TASK 1 => In the report on European 4G and 5G tariffs, which country had the highest average monthly charge for residential 4G data in Q4 2020?
TASK 2 => Continue the report on European 4G and 5G tariffs from where it stops.

EXTRACT TO READ =>
■ ■ ■ ■ ■

4G and 5G Tariffs in Europe: key trends in Q4 2020

Point Topic has published Q4 2020 mobile broadband tariff figures

Point Topic tracks changes in the 4G LTE / LTE Advanced and 5G tariffs provided by mobile operators across Europe. This report presents the latest tariff benchmarks as of the end of December 2020.

We have compared the average monthly subscription charges and download speeds offered by mobile broadband providers across the EU-28, Norway and Switzerland. All prices are quoted in US dollars at PPP (purchasing power parity) rates to allow for easier comparison.

Note: from Q2 2017 onwards, we only include SIM only data only tariffs and those bundled with a modem. No tariffs bundled with other devices such as tablets or smartphones are included. We made this decision to make the analysis more comparable with fixed broadband services which are not normally bundled with PCs and laptops.

Overall 4G and 5G tariff trends

4G tariffs

In Q4 2020, the average monthly charge for residential 4G data services varied from $61 (PPP) in Greece to $20 (PPP) in Spain. In 16 out of 30 countries in our sample, this measure was higher than the European average of $35 (PPP).

Figure 1. Average residential 4G data monthly tariff in PPP$, Q4 2020

In some markets, a relatively low average monthly subscription comes with high average data cap (Figure 2). For example, Finland, Switzerland, Denmark and the Netherlands stand out as being at the high end of data allowances but at the low end of monthly charges, providing the best value for money to subscribers. This is reflected in the average cost per GB of data in these countries being among the lowest in Europe (Figure 3).


Figure 2. Average monthly data allowance in Gigabytes, residential 4G tariffs, Q4 2020

Finland stands out in terms of the highest average data allowance, as all mobile operators in this country offer unlimited 4G data. This places mobile broadband services in the country in direct competition with fixed broadband.

Figure 3. Average cost per GB of 4G data in PPP$, Q4 2020

One of the factors which complicates comparing mobile broadband services between countries and against fixed broadband services is the fact that some mobile operators do not report bandwidth on their tariffs. Even when they do, the difference between the theoretical maximum bandwidths and the actual ones tends to be higher for mobile broadband compared to fixed. In addition, mobile broadband speeds can fluctuate significantly from one minute to the next due to various factors.

Figure 4. Average theoretical downstream speed on residential 4G services, Q4 2020

Nevertheless, Figure 4 gives an idea of the countries where operators are investing in more spectrum, bandwidth and more advanced networks, including those using the LTE-Advanced technology. Latvia is leading the pack while its operators also offer decent data allowances. Norway, Sweden, Portugal and Slovakia follow closely, though average data caps in these countries are below the European average. Denmark and Austria, among others, offer relatively low bandwidth but they are among the most generous markets in terms of data allowances[1].

■ ■ ■ ■ ■

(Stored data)
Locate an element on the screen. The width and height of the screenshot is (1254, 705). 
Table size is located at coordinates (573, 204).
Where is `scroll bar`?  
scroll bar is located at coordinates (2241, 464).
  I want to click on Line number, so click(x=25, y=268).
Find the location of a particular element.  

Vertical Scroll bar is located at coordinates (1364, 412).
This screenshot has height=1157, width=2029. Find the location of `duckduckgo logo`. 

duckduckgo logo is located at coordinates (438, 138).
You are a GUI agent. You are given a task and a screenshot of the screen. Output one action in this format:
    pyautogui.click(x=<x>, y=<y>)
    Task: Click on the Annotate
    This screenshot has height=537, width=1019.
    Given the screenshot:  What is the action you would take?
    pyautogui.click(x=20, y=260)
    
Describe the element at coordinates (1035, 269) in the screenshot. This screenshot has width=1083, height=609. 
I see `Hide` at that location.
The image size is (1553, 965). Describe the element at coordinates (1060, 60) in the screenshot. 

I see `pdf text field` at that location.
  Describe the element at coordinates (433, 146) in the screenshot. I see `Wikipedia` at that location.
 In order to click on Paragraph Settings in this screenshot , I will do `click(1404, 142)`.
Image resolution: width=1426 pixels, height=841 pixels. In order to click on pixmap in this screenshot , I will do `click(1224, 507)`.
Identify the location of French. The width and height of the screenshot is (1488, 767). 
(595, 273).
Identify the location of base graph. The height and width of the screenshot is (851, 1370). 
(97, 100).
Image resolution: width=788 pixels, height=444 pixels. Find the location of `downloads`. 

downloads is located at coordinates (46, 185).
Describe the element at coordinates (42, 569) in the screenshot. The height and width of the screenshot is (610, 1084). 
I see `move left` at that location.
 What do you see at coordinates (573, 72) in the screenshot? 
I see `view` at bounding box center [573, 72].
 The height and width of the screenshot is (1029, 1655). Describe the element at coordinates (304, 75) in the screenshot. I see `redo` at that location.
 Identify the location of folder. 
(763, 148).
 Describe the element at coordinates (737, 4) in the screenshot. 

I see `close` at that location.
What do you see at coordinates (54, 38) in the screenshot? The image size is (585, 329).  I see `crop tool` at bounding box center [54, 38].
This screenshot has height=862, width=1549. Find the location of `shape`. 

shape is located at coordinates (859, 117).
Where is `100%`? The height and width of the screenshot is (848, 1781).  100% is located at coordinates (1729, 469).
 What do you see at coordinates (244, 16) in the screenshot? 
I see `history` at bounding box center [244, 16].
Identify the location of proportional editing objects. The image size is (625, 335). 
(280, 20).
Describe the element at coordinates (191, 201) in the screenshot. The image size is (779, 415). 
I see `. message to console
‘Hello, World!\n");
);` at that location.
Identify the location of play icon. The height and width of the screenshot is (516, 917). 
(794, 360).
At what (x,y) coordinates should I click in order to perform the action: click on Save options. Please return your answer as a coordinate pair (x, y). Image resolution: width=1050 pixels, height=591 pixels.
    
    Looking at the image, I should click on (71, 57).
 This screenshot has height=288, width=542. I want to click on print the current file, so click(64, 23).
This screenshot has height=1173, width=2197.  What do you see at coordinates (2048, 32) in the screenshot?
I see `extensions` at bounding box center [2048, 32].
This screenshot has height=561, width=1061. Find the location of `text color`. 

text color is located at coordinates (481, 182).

■ ■ ■ ■ ■

EXPECTED OUTPUT 1 => Greece, at $61 (PPP).

EXPECTED OUTPUT 2 =>
5G tariffs

This quarter, we started analysing 5G tariffs separately from 4G. As there is still a limited number of 5G services in European markets, the overview below takes into account both residential and business tariffs. Due to the small sample size, our analysis of 5G tariffs is limited at this stage and only reflects some general trends.

At the end of December 2020, the average monthly subscription for data-only 5G services varied from $17 (PPP) in Poland to $93 (PPP) in Austria. In all cases except for Poland and the Netherlands, 5G tariffs were higher than 4G, as one would expect given typically higher bandwidth and lower latency on 5G. In the Netherlands, one of the 4G tariffs came with unlimited data while all 5G data only tariffs had modest data caps, which explains consumers being charged on average more for 4G than 5G services in this country. In Poland, we only recorded one 5G tariff with 30GB data limit, while 4G tariffs were much more generous in terms of data and the sample was bigger.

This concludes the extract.